> [TASK INPUTS]
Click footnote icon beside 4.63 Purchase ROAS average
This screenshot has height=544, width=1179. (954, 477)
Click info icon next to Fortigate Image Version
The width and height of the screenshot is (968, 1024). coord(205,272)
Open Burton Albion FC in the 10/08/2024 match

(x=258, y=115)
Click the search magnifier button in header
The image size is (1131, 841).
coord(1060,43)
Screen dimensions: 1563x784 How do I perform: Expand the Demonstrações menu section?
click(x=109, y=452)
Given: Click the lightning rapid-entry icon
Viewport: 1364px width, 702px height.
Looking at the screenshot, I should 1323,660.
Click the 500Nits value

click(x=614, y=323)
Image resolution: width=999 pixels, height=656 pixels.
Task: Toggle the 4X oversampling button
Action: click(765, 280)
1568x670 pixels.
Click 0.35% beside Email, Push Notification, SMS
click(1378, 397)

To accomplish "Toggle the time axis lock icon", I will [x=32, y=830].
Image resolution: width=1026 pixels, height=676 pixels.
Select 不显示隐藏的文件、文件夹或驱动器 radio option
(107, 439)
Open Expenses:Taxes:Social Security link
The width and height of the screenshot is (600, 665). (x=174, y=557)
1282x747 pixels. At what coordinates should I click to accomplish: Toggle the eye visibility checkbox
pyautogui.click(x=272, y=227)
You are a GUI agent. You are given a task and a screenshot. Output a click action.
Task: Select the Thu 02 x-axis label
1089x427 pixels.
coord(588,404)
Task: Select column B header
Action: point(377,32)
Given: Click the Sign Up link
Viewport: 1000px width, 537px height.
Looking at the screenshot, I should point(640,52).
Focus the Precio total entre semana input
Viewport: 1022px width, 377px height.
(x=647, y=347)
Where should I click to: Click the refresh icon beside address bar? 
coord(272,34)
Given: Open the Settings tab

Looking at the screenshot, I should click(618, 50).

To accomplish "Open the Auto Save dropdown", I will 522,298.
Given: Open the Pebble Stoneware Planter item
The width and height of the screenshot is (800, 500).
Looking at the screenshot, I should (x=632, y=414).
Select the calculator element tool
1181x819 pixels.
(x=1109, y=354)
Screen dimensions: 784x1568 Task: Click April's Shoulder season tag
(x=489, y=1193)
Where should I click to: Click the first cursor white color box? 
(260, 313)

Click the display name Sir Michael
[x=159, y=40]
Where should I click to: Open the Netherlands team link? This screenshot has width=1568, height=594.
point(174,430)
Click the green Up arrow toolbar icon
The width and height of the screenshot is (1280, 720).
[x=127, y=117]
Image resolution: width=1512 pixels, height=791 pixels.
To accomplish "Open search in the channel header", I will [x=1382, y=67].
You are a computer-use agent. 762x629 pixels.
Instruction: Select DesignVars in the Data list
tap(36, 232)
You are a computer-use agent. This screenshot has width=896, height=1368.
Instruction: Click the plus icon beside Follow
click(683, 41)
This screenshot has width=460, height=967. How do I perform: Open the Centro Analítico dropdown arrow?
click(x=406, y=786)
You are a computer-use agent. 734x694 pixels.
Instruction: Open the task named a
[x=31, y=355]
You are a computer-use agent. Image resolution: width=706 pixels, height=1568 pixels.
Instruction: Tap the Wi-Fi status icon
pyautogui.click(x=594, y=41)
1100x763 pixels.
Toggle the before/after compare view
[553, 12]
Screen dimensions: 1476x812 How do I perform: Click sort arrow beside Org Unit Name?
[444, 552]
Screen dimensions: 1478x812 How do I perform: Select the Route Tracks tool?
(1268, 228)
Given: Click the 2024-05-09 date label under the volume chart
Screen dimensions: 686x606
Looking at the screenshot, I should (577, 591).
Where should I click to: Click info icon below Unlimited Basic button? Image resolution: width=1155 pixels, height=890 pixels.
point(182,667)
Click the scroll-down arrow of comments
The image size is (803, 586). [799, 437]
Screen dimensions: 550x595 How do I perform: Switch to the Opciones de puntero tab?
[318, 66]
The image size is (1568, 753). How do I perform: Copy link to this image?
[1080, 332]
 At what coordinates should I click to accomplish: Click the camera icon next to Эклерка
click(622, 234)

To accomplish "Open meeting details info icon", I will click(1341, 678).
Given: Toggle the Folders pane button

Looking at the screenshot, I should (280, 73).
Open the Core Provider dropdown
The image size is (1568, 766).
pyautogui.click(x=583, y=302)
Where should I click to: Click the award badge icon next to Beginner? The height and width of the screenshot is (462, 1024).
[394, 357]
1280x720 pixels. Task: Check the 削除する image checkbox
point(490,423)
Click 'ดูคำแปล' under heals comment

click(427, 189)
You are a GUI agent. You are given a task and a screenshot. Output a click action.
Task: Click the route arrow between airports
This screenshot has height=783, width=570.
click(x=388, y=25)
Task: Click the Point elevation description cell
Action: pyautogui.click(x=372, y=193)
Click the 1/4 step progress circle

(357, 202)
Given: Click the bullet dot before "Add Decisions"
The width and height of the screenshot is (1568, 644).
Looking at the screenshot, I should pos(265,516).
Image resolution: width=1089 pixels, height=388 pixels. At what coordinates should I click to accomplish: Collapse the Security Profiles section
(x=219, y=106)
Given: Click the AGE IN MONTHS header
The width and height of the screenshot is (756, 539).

> [HOW TO COMPLETE THIS TASK]
Nothing but a number should be given: the count of lines above that hold "computer".

> [EXERCISE SOLUTION]
4